* begin Selection *

Now, I shall introduce you to the real Chinese filigree and cloisonné craft for hair accessories. Not the fashion jewelry type worn on the red carpet at the Met by Chef Melissa King for her nail protector. Apparently it was supposed to be inspired by Empress Dowager Cixi (who is, by the way, NOT the last empress of China, contrary to what the Chef wrote on her insta).

The thing about traditional craftsmanship that came from a lineage of thousands of years, is that they get finer and finer, and they are often consumed by the imperial family so the demand for finesse is extremely high. Also, they are all about understated luxury. If it’s that big a bling, it’s probably too crass for them.

The Palace Museum collection has quite a number of nail guards made from the Imperial Chinese filigree craft, completed with gems, pearls and kingfisher feathers on many occasions. You can zoom in to see the fine details of these nailguards, and they are extremely intricate —as fine as the kingfisher feathers.

In order to give you a bit more context on the scale of these intricacies, I shall zoom in a little bit on the filigree and cloisonné of the phoenix hairpiece in my photo which has similar craftsmanship as the palace museum nail guard above.

It is made with tiny grains of freshwater pearls and ruby (I think, I can’t remember the stones cos I have too many of these accessories.. lol). Her earrings are also filigree and cloisonné phoenix. SUPER AUSPICIOUS I KNOW!

* end Selection *
* begin Data for this task *

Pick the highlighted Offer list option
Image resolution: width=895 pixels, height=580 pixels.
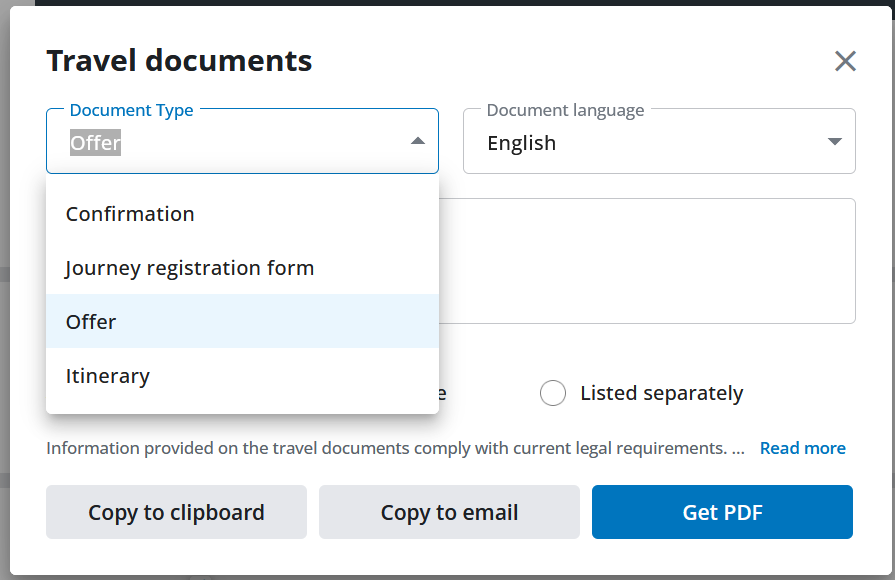(91, 322)
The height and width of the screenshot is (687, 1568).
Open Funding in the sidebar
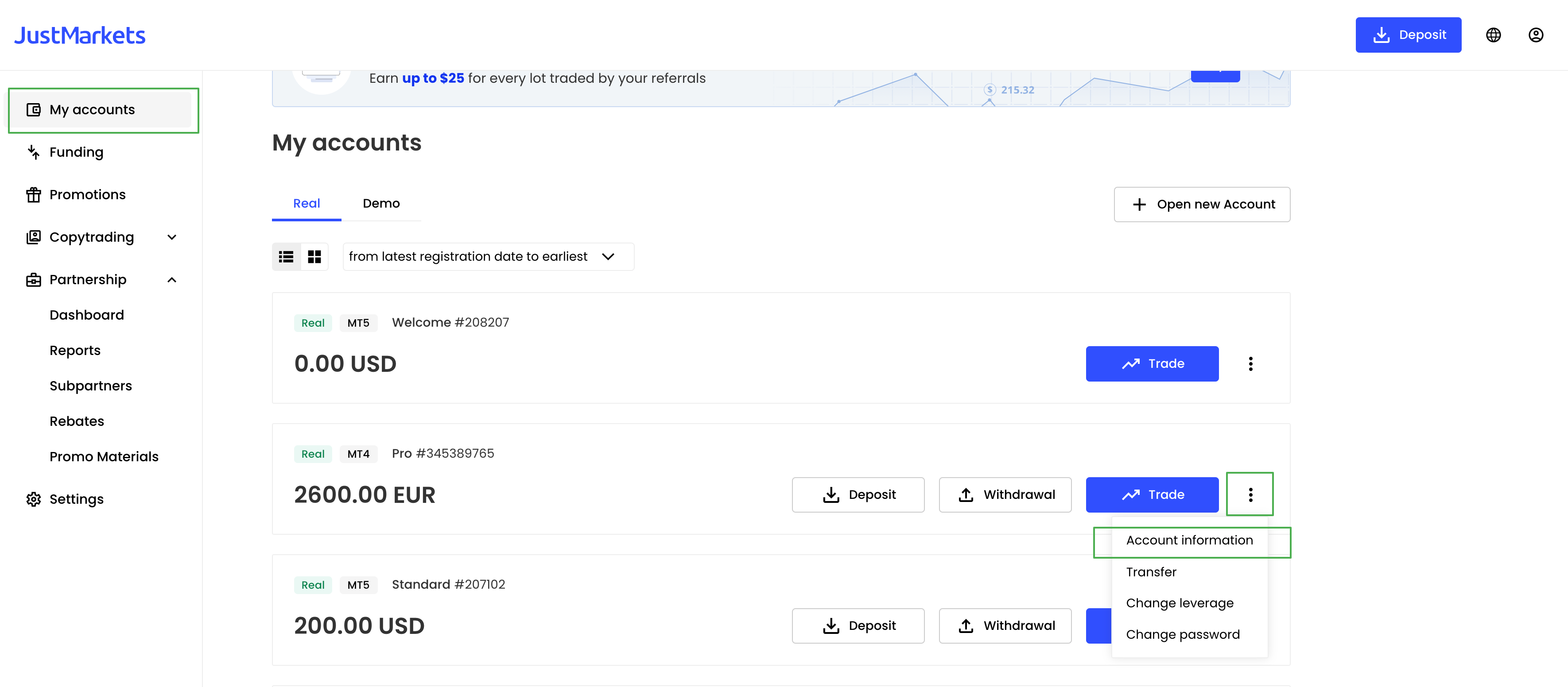tap(76, 152)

* end Data for this task *

• _Tasks_
- A) Name every material the passage on Chinese filigree says is used to adorn the Palace Museum nail guards or the phoenix hairpiece.
- B) Put the lines of the listing into a JSON list of strings, one string per line, with blank lines and the pictures omitted.

• _Task responses_
- A)
- Gems
- Pearls
- Kingfisher feathers
- Freshwater pearls
- Ruby

- B)
[
  "Pick the highlighted Offer list option",
  "Image resolution: width=895 pixels, height=580 pixels.",
  "(91, 322)",
  "The height and width of the screenshot is (687, 1568).",
  "Open Funding in the sidebar",
  "tap(76, 152)"
]